В складской комнате ждал Тимофей. Я передал ему бумаги, которые Василий нашел в карманах махаевца. Не торопясь, рассмотрели их. По-видимому, кличка махаевца в охранке была «Фавн». И в этом сказался пошляк.
— Насчет Василия, — сказал Тимофей, — рука не поднимается наказать его — человек оборонялся. Но строжайшее порицание он заслужил. Есть у него такая привычка — торопиться и решать за организацию, не спросив ее. Теперь первым делом нужна листовка. Объяснить рабочим все дело. Напиши ты, а технику типографскую попросим у Московской комиссии. В листовке, по-моему, главное — сказать, что это контрреволюция породила провокацию, затем призвать к работе в нелегальных и в легальных организациях и посильнее бы подчеркнуть на примере этого дела отличие нашего подполья от эсеровского. У них о провокаторах сообщают заговорщикам-журналистам, вроде Бурцева, обиженные царем высшие чины департамента полиции, а в нашем подполье предателей открывают и разоблачают сами рабочие низы. Это не забудь упомянуть. Ты посмотри, как дело-то сложилось: Петруха-половой, Бескозыречный, Ваня от Жиро, пресненцы, бутырцы… А поступок Василия, скажи в листовке, стихийный. Согласен? Дай прочитать потом и Ветерану. Посоветуемся тоже и с Викентием.

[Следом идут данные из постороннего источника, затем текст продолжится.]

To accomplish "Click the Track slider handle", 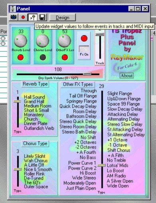I will pyautogui.click(x=100, y=34).
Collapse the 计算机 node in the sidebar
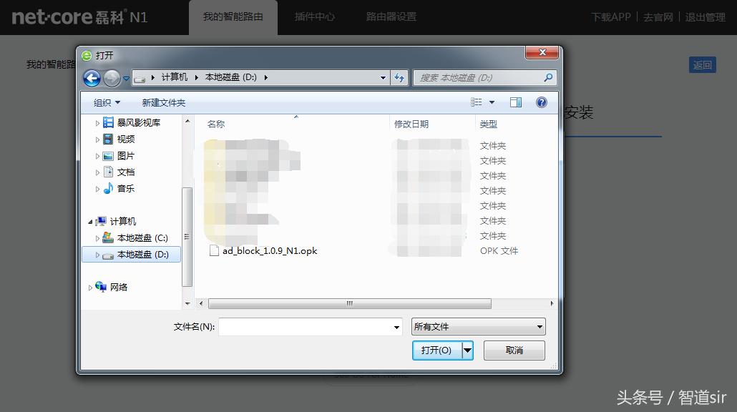The width and height of the screenshot is (737, 412). click(90, 221)
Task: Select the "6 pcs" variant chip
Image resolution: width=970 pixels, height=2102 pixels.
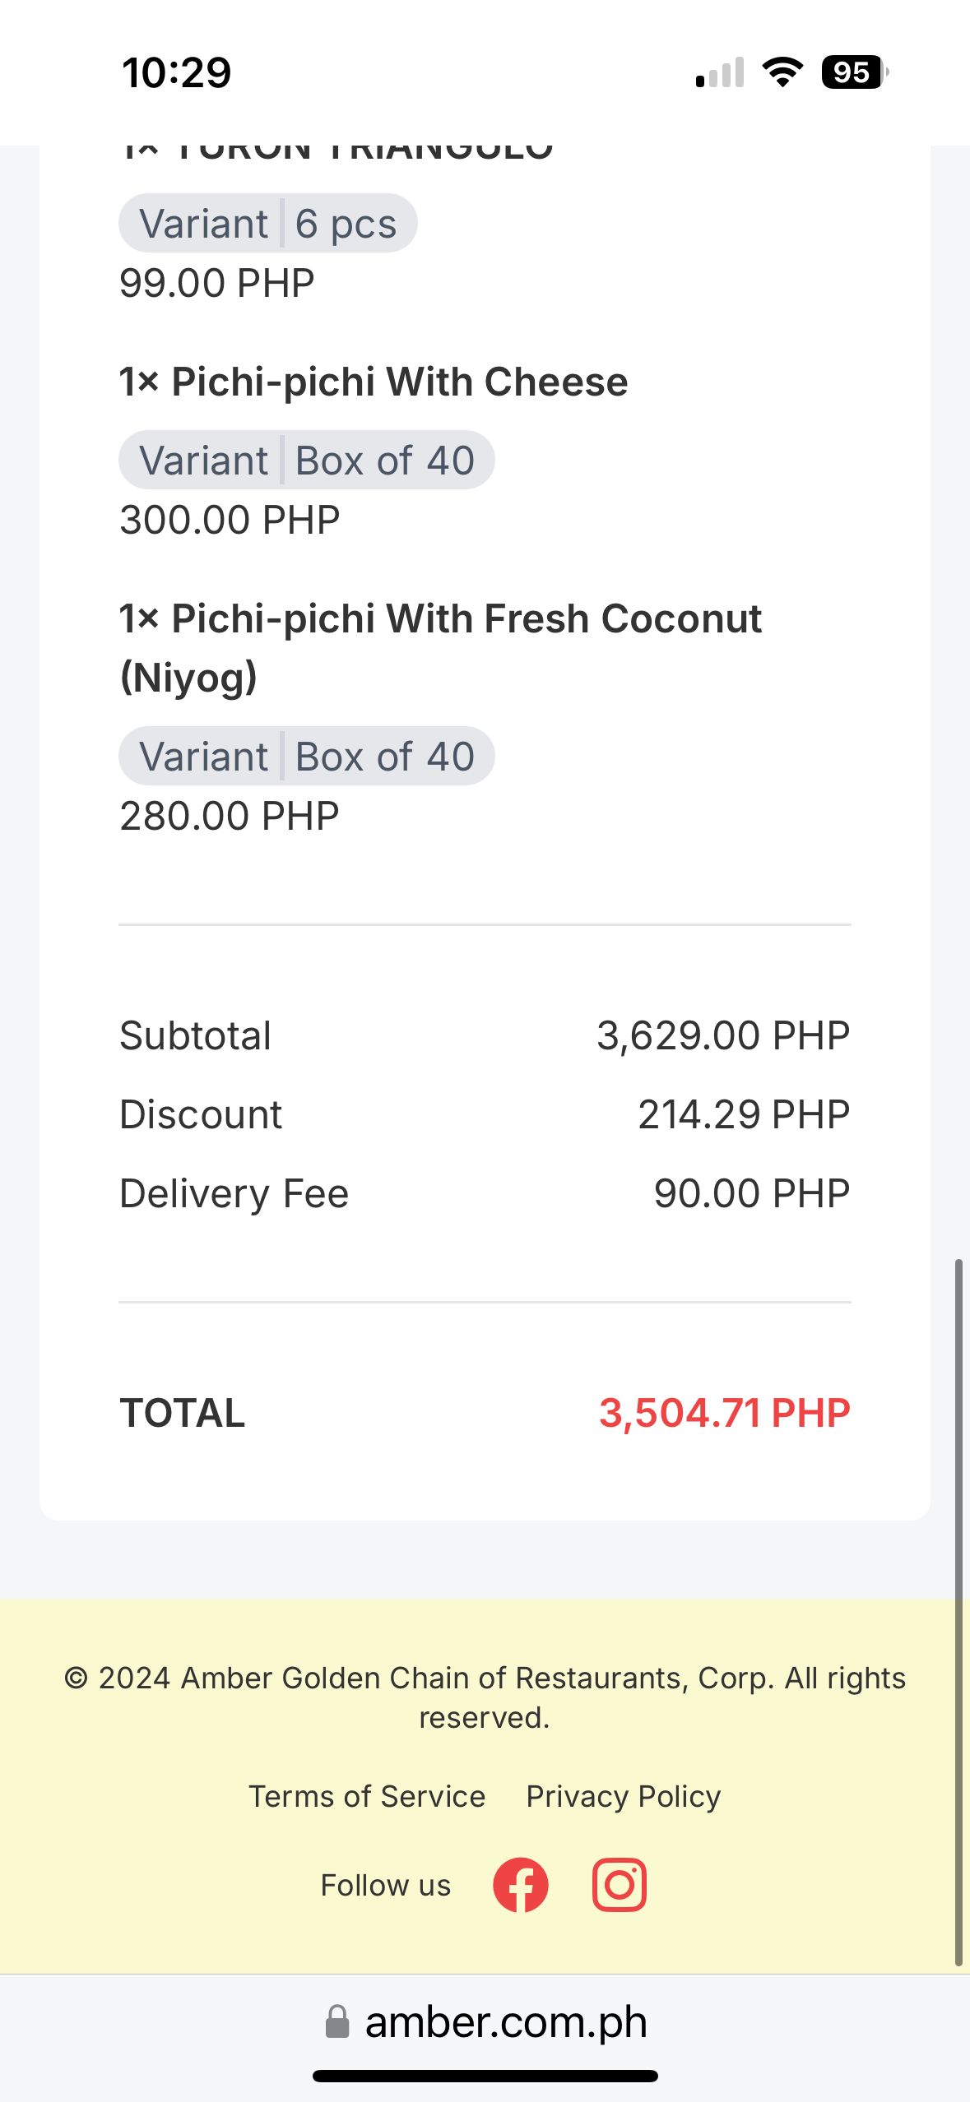Action: pos(268,224)
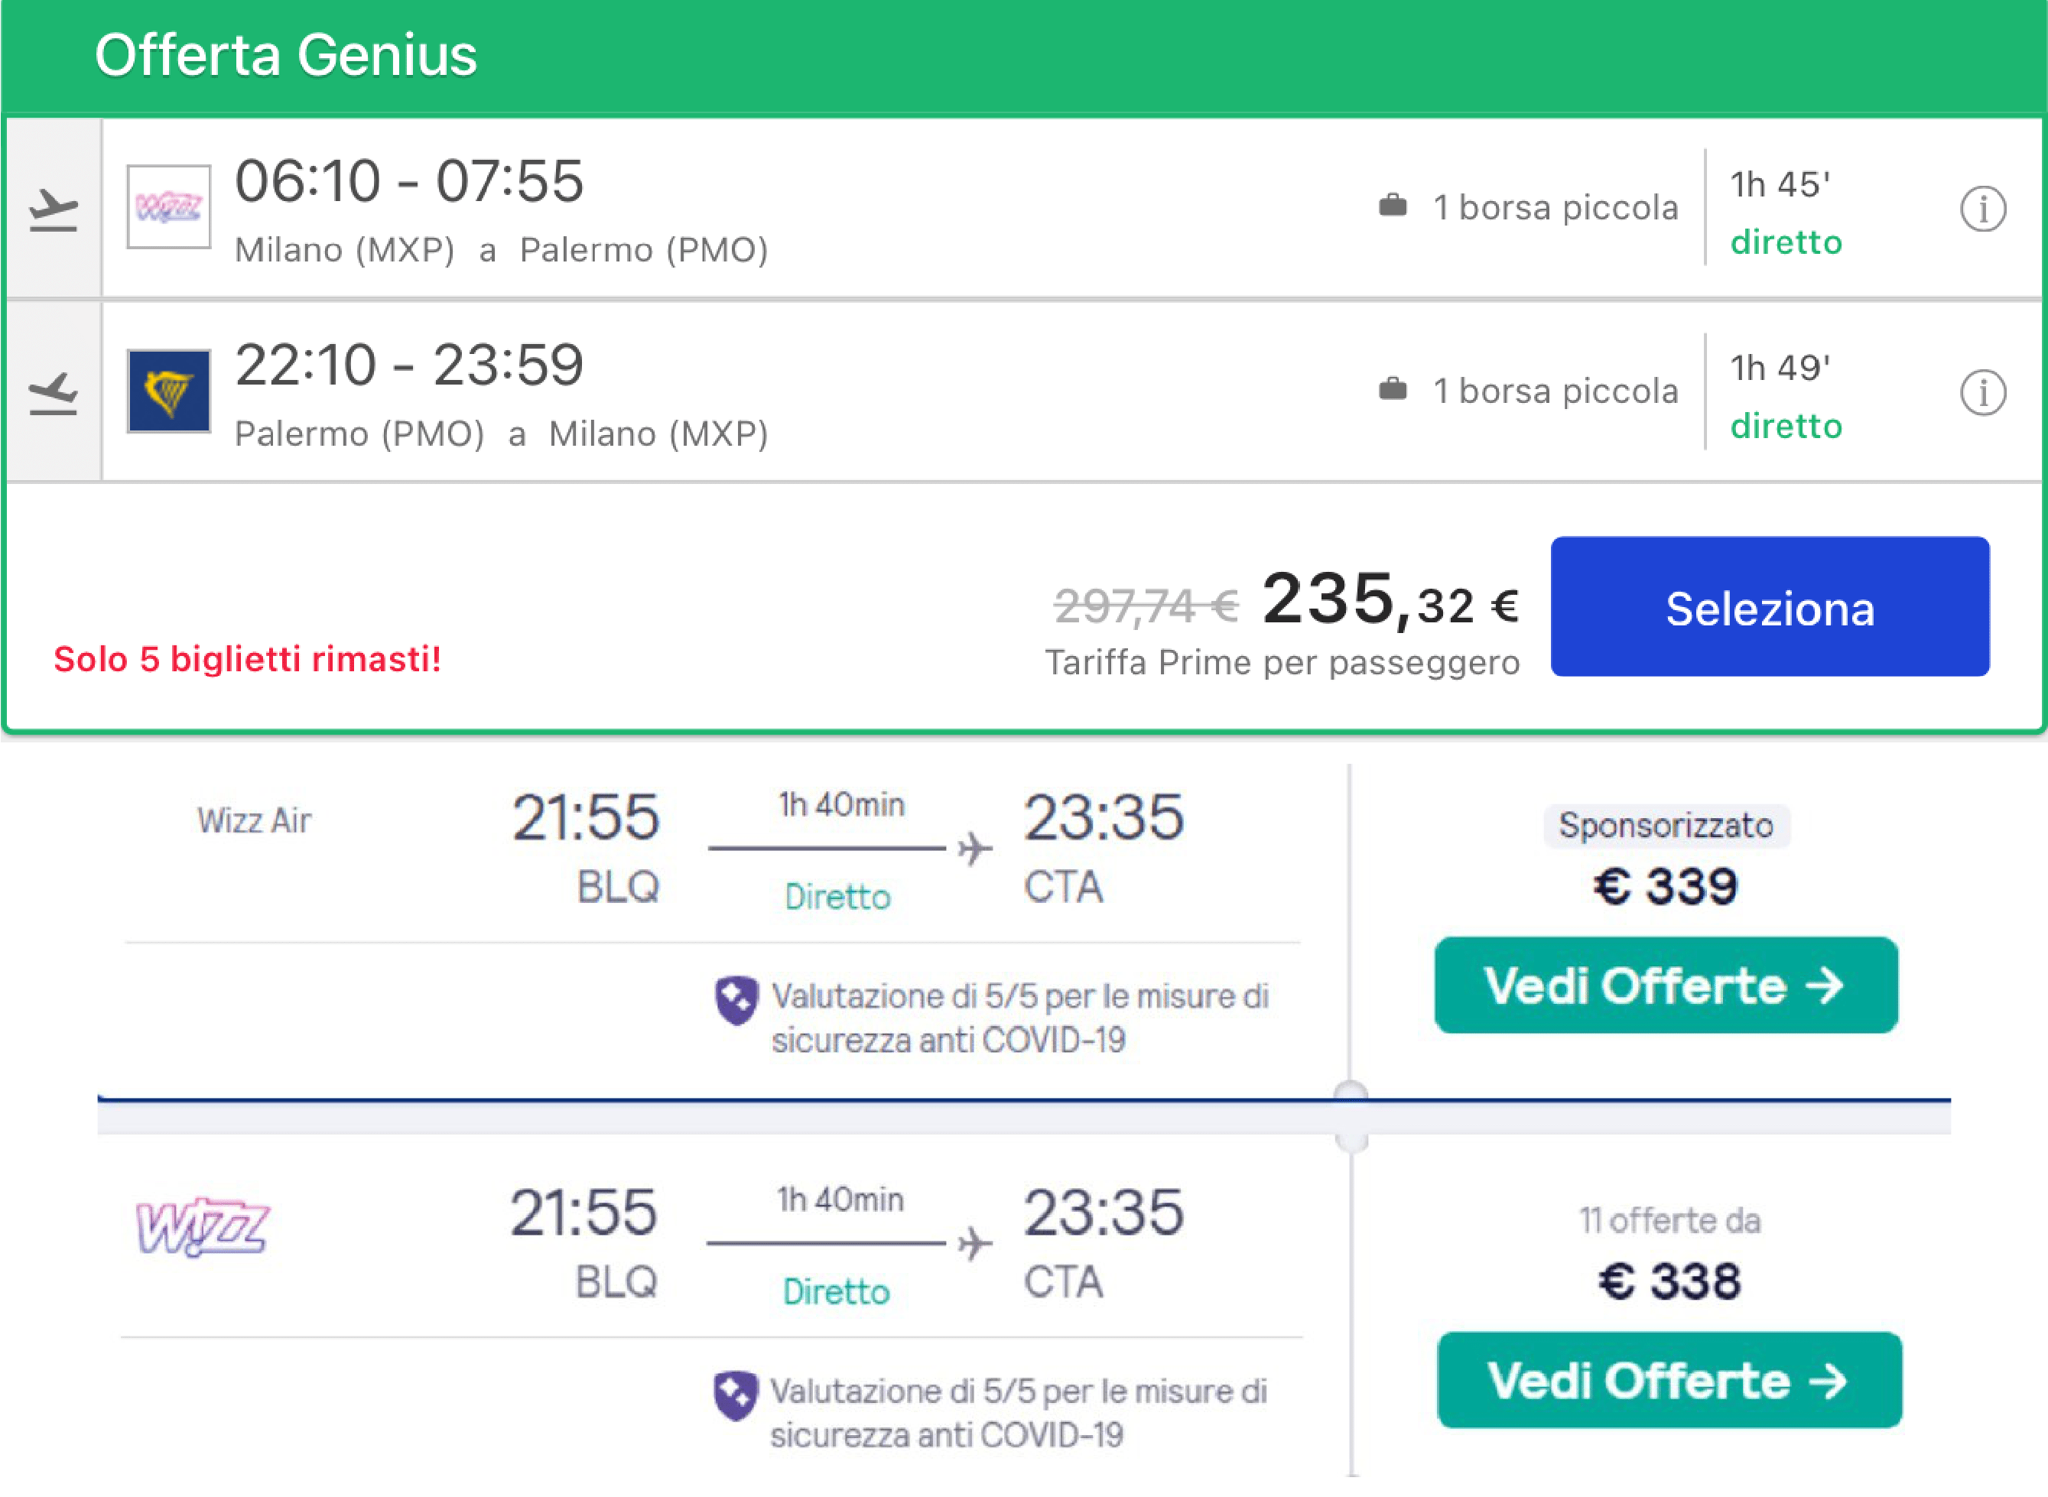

А Клавдия все не показывалась. Проводить вообще явку без секретаря трудно, а сегодняшняя оказалась особенно оживленной: перебывали не только постоянные работники, но и наши новые «связи». Наши постоянные — Ветеран, Бескозыречный, Степа, Соня — сообщали о ходе выборов на районную конференцию, о докладах, которые они делали на предприятиях к предстоящему легальному совещанию но рабочему быту. Всюду все шло успешно. Из новых «связей» явился Никанор Никанорович, — на его предприятии уже начала работать оформившаяся ячейка с несколькими людьми из тех, что участвовали в движении до пятого года, большинство же было из новых, молодых. Пришел от кондитеров Тиша, — они не бросают мысли о массовке на воле и уже провели собрание в несколько человек в лесочке. С массовкой мы просили их подождать, чтоб не навести на след и не сорвать внезапность и неожиданность для полиции такого большого собрания на воле, как подготовляемая нами районная конференция.
От добровцев пришел Солнцев. Он рассказал вещи ошеломляющие: к ним на собрание явился неожиданно Викентий, выступил, поддержал Михаила, говорил примиренчески о ликвидаторах. Говорил увлекательно о пользе единства и даже «немножко со слезой». Наши люди не собрали большинства.
— Досадно, Павел, — огорчался Солнцев, — всего одного голоса не хватило.
— Нет, каков же борец против фракционности Викентий этот самый! — возмутился Тимофей. — Проповедует не скоромиться фракционностью, а сам тайно от нас, от районного руководства, бегает по заводам и сколачивает свою примиренческую фракцию! А вот мы ему за это на хвост наступим, когда соберется исполнительная комиссия Московского комитета! — погрозил Тимофей.
Я предложил Солнцеву усилить беседы с каждым членом ячейки в отдельности.
— А спустя время я сделаю доклад у вас или приведу товарища из исполнительной комиссии Московского комитета.
Предполагать, что Клавдия запоздала, уже нельзя. Решили с Тимофеем закрыть явку и уходить. Не только я, но и он был не в себе, ежился, вздыхал, смотрел на часы, качал головой:
— Да, дела, дела… А где бы она могла быть, как ты думаешь?
Тоскливо и щемяще проскрипела дверь. Вошел пресненец Климов.